„Ćpał, pił, palił, był agresywny”. Uczniowie o zabójcy 15-letniego ucznia
Tragedia w szkole podstawowej w Warszawie. Ósmoklasista, 15-letni Emil B. w czasie przerwy śmiertelnie zaatakował nożem rówieśnika – Jakuba K. Powodem ataku miał być dług. Wedle jednej z wersji, Jakub K. miał jakiś czas temu pożyczyć pieniądze od Emila B. na komputer. Większość uczniów twierdzi, że z Emilem B. od 3 lat były poważne problemy wychowawcze.
- Najpierw go pobił, a potem go tam jeszcze dźgał w przeponę i w plecy, więc to była powolna śmierć, bardzo bolesna – opowiada uczeń 7. klasy Szkoły Podstawowej nr 195 w Warszawie.
W piątek 10.05. w szkole podstawowej nr 195 w Warszawie doszło do makabrycznych wydarzeń. Ósmoklasista – 15- letni Emil B., w czasie przerwy zaatakował nożem swojego rówieśnika – Jakuba K.
- W brzuch, obok płuca i w plecy.

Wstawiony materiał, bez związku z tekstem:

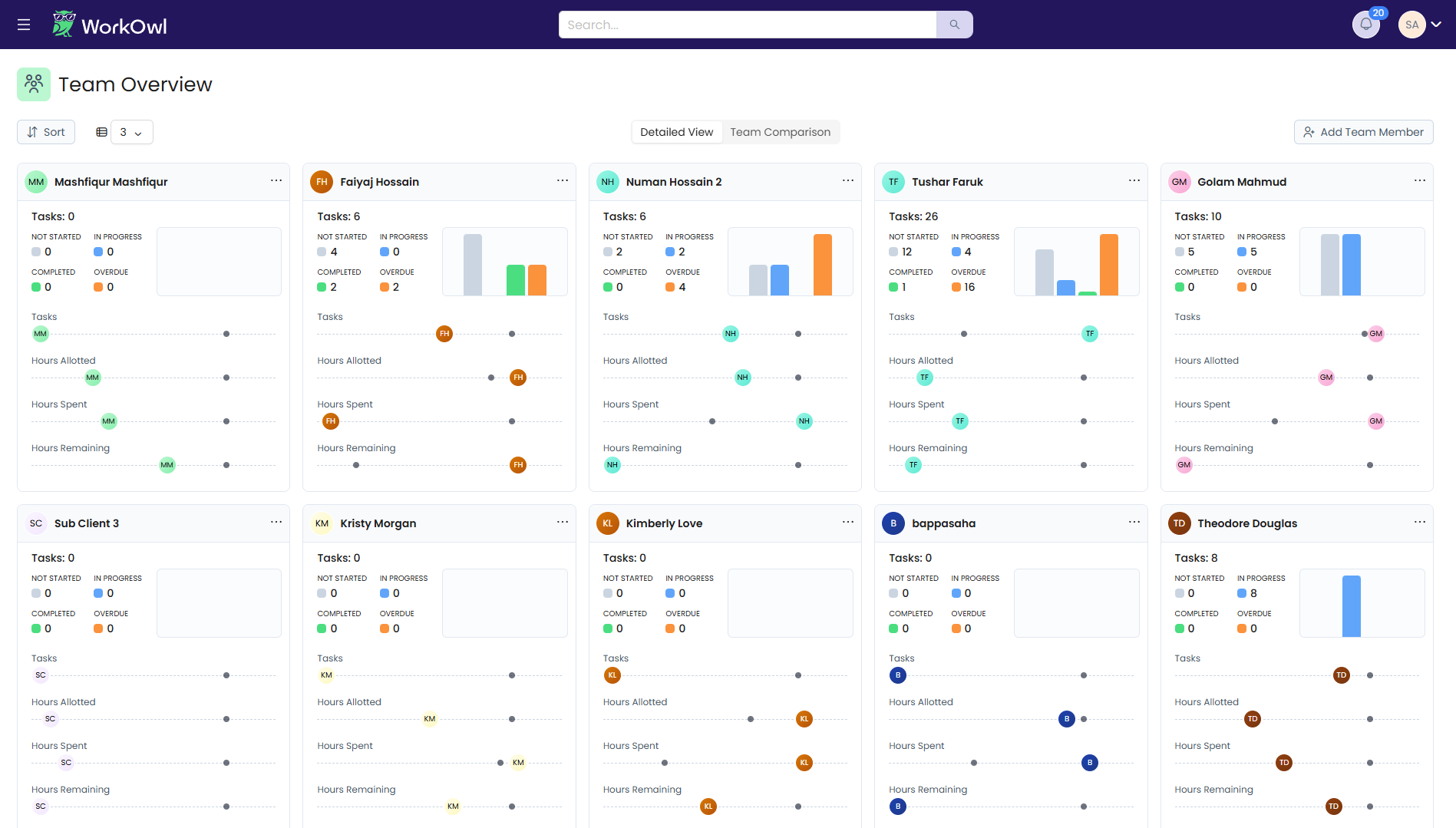Open Numan Hossain 2 member name
The image size is (1456, 828).
click(673, 182)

To było na przerwie, oni poszli przed salę od fizyki, gdzie normalnie nikt nie siedzi na przerwach, każdy siedzi w głównym miejscu, w korytarzu. Zaczęli się kłócić, bić i Kuba nie miał szans, jest o wiele od niego mniejszy, chudszy. Poszło o pieniądze, około 2 tys. zł – mówi uczeń 8. klasy.

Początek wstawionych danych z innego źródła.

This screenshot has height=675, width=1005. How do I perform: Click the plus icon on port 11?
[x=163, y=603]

- Pieniądze potrzebował na jakiś laptop, bo grali w CS (Counter-Strike), a Kuba miał słaby – opowiada uczeń 6. klasy.
Uczniowie w rozmowie z nami przekazali, że Kuba nie miał z czego oddać długu. Pytani, skąd Emil B. miał taką kwotę, mówią, że sprzedał telefon i słuchawki.
- Wiem, że Emil jak sprzedawał te rzeczy, to pewnie potrzebował na dragi, bo on ćpał dużo. Nawet na lekcje przychodził w bluzie z marihuaną wyrysowaną – mówi uczeń 8. klasy.
- Ćpał, pił, palił, był agresywny do wszystkich, bez żadnych wyjątków. On tak z byle czego mógł zrobić jakąś wielką aferę, były sytuacje pobicia z jego strony – dodają inni uczniowie.
- Kilka miesięcy wcześniej na przerwie pobił się z jakimś chłopcem, a kolega, który próbował ich rozdzielić, dostał rykoszetem tak bardzo, że bark mu wywalił ten sprawca. A nauczycielkę, która tam dyżurowała, to tak nią cisnął o ścianę, że aż się osunęła. Policja kilka miesięcy temu ze szkoły go wyprowadziła – opowiada matka jednego z uczniów.
- A szkoła dawała mu kolejną szansę i kolejną szansę, kuratorów miał i nic to nie dawało. Miesiąc było dobrze i później znowu to samo. No i tak to się skończyło. Powinni od razu go wywalić do jakiegoś ośrodka – ocenia uczeń szkoły nr 195.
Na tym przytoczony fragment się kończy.